[Required action] Your copy must hold every line of the records word for word. It must hold no pictures.

*** Opening Record extracts ***

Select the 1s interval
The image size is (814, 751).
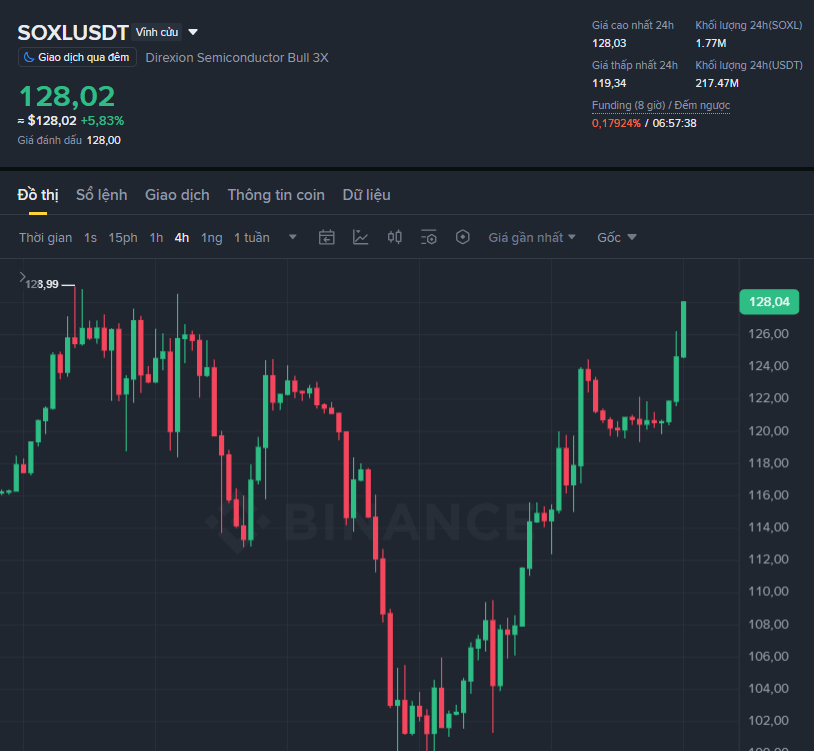pyautogui.click(x=90, y=238)
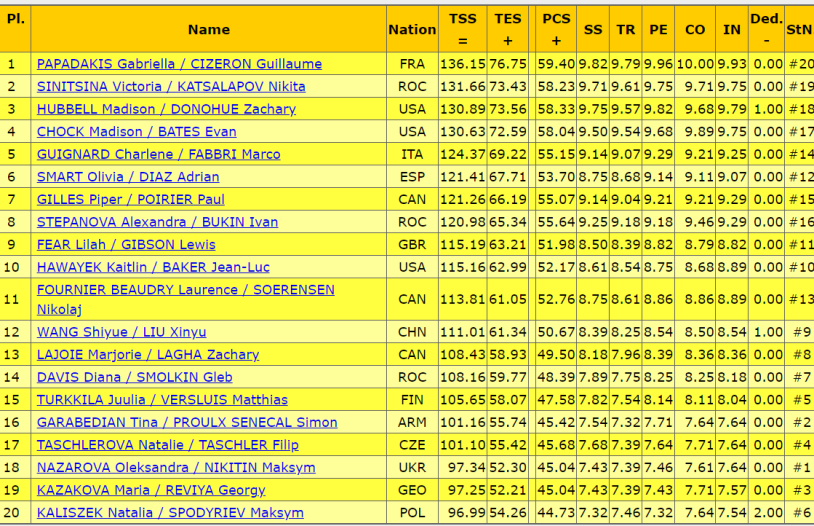Click KALISZEK Natalia / SPODYRIEV Maksym link
This screenshot has height=526, width=814.
coord(170,513)
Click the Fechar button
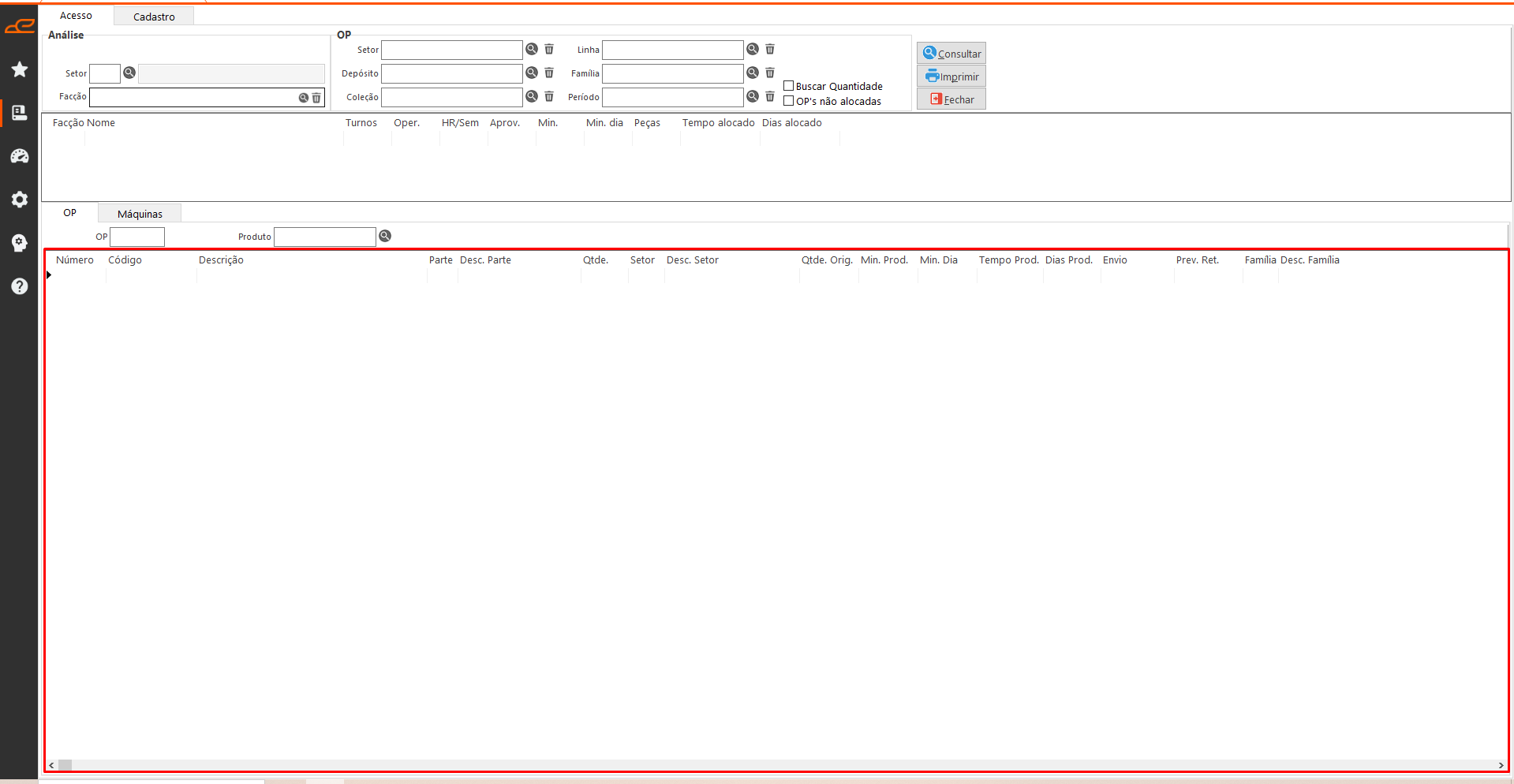The width and height of the screenshot is (1514, 784). [x=951, y=99]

*** Closing Record extracts ***

[Task output]
Select the 1s interval
The image size is (814, 751).
pyautogui.click(x=90, y=238)
Click KALISZEK Natalia / SPODYRIEV Maksym link
This screenshot has height=526, width=814.
coord(170,513)
Click the Fechar button
The width and height of the screenshot is (1514, 784). [x=951, y=99]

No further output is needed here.